### EXTRACT

Outdoor electrical box cord and method of making an outdoor electrical box cord

Abstract

A power cord includes at least one electrically insulated wire, including a wire conductor disposed within an insulated sleeve, and a connection terminal. The connection terminal includes a crimp portion crimped and soldered to the wire conductor at least one end of the at least one insulated wire. The power cord further includes a heat shrink sleeve covering the crimp portion of the connection terminal and a portion of the insulated sleeve of the at least one electrically insulated wire, and an overmold molded around at least a portion of the heat shrink sleeve.

Description

TECHNICAL FIELD

Background

Known outdoor electrical boxes for providing electrical connection points for outdoor power access include wall-mounted receptacles and post-mounted receptacles that may be mounted on vertical surfaces, and electrical boxes mounted in the ground or other horizontal outdoor surface for providing electrical connection points distant from existing walls. For example, in an athletic field, a large public flower garden, or a public park, it may be desirable to provide electrical receptacles for intermittent electrical connections, such as short-term lighting, power washers, and electric maintenance equipment, e.g., hedge trimmers and chain saws. The electrical connection points must be accessible so that a user can plug and unplug devices as required.

### SET TASK 1
Reproduce the passage of the patent text between "A power cord" and "heat shrink sleeve.", inclusive.
### SET TASK 2
Does the patent text support each of these statements? Answer yes or no for each and quote the words that decide it. (a) The crimp portion of the connection terminal is both crimped and soldered to the wire conductor. (b) The overmold is molded directly around the insulated sleeve rather than around the heat shrink sleeve. (c) Hedge trimmers and chain saws are given as examples of electric maintenance equipment.
Rely only on the patent text above.

### RECORDS SUPPLIED

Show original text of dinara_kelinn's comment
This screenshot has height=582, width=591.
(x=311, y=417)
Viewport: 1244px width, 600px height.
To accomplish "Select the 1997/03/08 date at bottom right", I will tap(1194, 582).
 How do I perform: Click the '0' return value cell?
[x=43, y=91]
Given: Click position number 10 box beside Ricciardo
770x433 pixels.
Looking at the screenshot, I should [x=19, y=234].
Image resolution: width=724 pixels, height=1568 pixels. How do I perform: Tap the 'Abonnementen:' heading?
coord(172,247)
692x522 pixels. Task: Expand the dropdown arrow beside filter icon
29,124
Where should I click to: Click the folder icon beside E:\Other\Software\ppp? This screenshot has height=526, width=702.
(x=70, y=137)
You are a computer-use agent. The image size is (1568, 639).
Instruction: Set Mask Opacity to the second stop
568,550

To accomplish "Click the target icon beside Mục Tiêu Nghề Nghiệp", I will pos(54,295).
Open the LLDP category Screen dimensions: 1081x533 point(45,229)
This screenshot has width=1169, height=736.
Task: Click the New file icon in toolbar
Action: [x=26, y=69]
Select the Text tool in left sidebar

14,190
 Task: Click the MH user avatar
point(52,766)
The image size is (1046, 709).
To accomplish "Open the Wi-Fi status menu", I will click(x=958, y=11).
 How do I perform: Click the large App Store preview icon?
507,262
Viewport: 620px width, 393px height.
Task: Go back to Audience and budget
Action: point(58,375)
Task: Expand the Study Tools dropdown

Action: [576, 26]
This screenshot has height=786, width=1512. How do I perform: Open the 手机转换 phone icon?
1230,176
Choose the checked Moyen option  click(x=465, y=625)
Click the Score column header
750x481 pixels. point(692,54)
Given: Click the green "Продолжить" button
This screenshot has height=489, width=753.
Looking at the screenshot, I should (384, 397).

### FINAL ANSWER 1
A power cord includes at least one electrically insulated wire, including a wire conductor disposed within an insulated sleeve, and a connection terminal. The connection terminal includes a crimp portion crimped and soldered to the wire conductor at least one end of the at least one insulated wire. The power cord further includes a heat shrink sleeve covering the crimp portion of the connection terminal and a portion of the insulated sleeve of the at least one electrically insulated wire, and an overmold molded around at least a portion of the heat shrink sleeve.

### FINAL ANSWER 2
(a) Yes: "a crimp portion crimped and soldered to the wire conductor"
(b) No: "an overmold molded around at least a portion of the heat shrink sleeve"
(c) Yes: "electric maintenance equipment, e.g., hedge trimmers and chain saws"